BRG1 attenuates colonic inflammation and tumorigenesis through autophagy-dependent oxidative stress sequestration

Autophagy is a central component of integrated stress responses that influences many inflammatory diseases, including inflammatory bowel disease (IBD) and colorectal cancer (CRC). While the core machinery is known, the molecular basis of the epigenetic regulation of autophagy and its role in colon inflammation remain largely undefined. Here, we report that BRG1, an ATPase subunit of the SWI/SNF chromatin remodeling complex, is required for the homeostatic maintenance of intestinal epithelial cells (IECs) to prevent the inflammation and tumorigenesis. BRG1 emerges as a key regulator that directly governs the transcription of Atg16l1, Ambra1, Atg7 and Wipi2, which are important for autophagosome biogenesis. Defective autophagy in BRG1-deficient IECs results in excess reactive oxygen species (ROS), which leads to the defects in barrier integrity.
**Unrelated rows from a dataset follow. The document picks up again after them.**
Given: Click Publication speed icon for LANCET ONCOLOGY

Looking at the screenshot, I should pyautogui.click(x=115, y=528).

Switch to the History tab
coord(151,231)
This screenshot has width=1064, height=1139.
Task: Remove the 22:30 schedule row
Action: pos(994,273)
Together, our results establish that BRG1 may represent an autophagy checkpoint that is pathogenetically linked to colitis and is therefore likely a potential therapeutic target for disease intervention. Dysfunctional autophagy induces inflammation that contributes to tumorigenesis. Here, the authors show that loss of BRG1 impairs autophagy and enhances reactive oxygen species production to disrupt intestinal barrier integrity, leading to spontaneous colitis and subsequent colorectal cancer development.